WORK REQUEST: Reproduce word for word the line that contains "The image size is (882, 588)." and each line that follows it, stopping after the final line of the material.

[Start of Attachment]

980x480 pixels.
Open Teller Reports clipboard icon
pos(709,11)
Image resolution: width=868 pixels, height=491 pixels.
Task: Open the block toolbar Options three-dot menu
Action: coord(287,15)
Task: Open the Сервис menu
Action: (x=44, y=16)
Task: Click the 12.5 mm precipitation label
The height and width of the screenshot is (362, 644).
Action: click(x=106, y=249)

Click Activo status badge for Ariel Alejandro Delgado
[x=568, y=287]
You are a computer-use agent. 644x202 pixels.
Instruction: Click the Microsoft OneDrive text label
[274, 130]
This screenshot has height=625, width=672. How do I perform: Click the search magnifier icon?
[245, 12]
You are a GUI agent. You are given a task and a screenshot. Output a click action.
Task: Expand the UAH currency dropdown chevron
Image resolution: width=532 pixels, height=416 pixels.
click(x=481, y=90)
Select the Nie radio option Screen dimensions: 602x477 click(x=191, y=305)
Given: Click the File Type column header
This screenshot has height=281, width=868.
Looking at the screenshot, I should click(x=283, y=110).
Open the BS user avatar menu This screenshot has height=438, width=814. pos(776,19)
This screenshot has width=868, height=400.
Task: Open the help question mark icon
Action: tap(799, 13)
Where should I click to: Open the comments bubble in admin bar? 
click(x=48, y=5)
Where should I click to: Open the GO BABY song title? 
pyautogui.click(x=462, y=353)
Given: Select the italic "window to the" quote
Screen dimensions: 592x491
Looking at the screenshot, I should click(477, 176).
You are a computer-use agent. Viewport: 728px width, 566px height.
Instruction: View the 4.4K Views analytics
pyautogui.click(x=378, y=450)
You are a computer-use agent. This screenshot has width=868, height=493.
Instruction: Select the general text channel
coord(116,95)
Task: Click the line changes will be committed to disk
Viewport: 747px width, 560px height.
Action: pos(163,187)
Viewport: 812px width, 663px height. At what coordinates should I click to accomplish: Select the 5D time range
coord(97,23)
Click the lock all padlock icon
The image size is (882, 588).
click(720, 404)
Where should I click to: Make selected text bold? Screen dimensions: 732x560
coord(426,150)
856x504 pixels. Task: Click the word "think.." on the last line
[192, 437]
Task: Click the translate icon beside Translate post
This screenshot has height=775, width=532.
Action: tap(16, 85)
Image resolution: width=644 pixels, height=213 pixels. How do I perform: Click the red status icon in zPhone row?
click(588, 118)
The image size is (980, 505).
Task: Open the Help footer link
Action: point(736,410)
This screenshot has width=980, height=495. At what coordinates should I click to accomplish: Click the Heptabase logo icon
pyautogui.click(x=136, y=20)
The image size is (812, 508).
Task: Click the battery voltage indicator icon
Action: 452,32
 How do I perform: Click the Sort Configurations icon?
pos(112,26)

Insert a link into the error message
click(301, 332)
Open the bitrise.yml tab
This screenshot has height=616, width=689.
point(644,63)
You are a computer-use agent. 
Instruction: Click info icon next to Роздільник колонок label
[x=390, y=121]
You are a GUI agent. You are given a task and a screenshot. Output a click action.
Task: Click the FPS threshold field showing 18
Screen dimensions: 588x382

[End of Attachment]

RESULT:
The image size is (882, 588).
click(720, 404)
Where should I click to: Make selected text bold? Screen dimensions: 732x560
coord(426,150)
856x504 pixels. Task: Click the word "think.." on the last line
[192, 437]
Task: Click the translate icon beside Translate post
This screenshot has height=775, width=532.
Action: tap(16, 85)
Image resolution: width=644 pixels, height=213 pixels. How do I perform: Click the red status icon in zPhone row?
click(588, 118)
The image size is (980, 505).
Task: Open the Help footer link
Action: point(736,410)
This screenshot has width=980, height=495. At what coordinates should I click to accomplish: Click the Heptabase logo icon
pyautogui.click(x=136, y=20)
The image size is (812, 508).
Task: Click the battery voltage indicator icon
Action: 452,32
 How do I perform: Click the Sort Configurations icon?
pos(112,26)

Insert a link into the error message
click(301, 332)
Open the bitrise.yml tab
This screenshot has height=616, width=689.
point(644,63)
You are a computer-use agent. 
Instruction: Click info icon next to Роздільник колонок label
[x=390, y=121]
You are a GUI agent. You are given a task and a screenshot. Output a click action.
Task: Click the FPS threshold field showing 18
Screen dimensions: 588x382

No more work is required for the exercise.